Ноябрь 1982 года. Я — пацан в садике, готовящийся переходить в школу через год.
Мои родители — обычные советские работяги, работали на одном советском заводе.
отводили меня в садик

И вот, 10 ноября. Мы в группе. Каждый занимается своим делом — кто–то выдергивает лошадке хвост, кто–то на делится с другом конфетами, кто–то дерется за кубики. Воспитательница сидит за своим столом, что–то читает. Обычный день в обычном садике.

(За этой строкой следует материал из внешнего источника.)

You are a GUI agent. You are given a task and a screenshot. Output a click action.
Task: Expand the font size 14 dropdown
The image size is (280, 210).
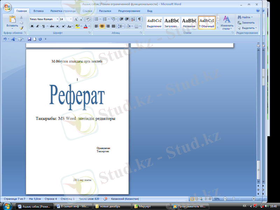(71, 19)
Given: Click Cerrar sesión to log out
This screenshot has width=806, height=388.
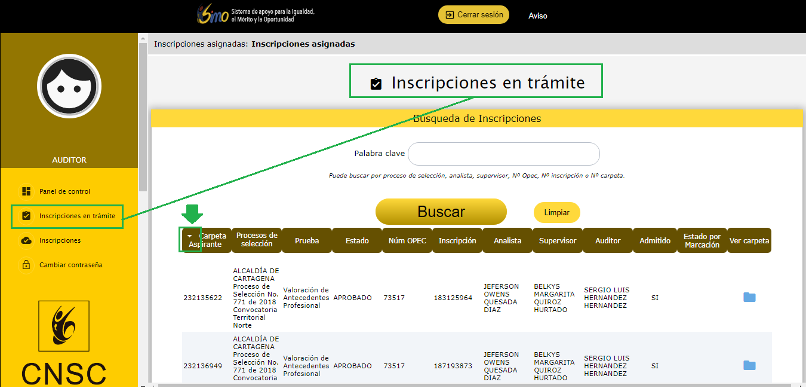Looking at the screenshot, I should [473, 15].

И тут в группу вбегает бледная заведующая. Она смотрит беспомощным взглядом на воспитательницу, глаза у нее на мокром месте. Воспитательница испуганно смотрит на заведующую. Заведующая говорит воспитательнице: "Брежнев умер!" и начинает рыдать. В ответ начинает рыдать воспитательница. Мы, офигевшие от этого всего, тоже начинаем все орать и плакать. В обще м, в группе воцарился траур.

И эта траурная обстановка так и стояла в нашей группе, даже в день похорон, когда нас всех предупредили: "Дети,сегодня будут гудеть заводы и фабрики, а вы в это время должны вести себя хорошо и стоять молча".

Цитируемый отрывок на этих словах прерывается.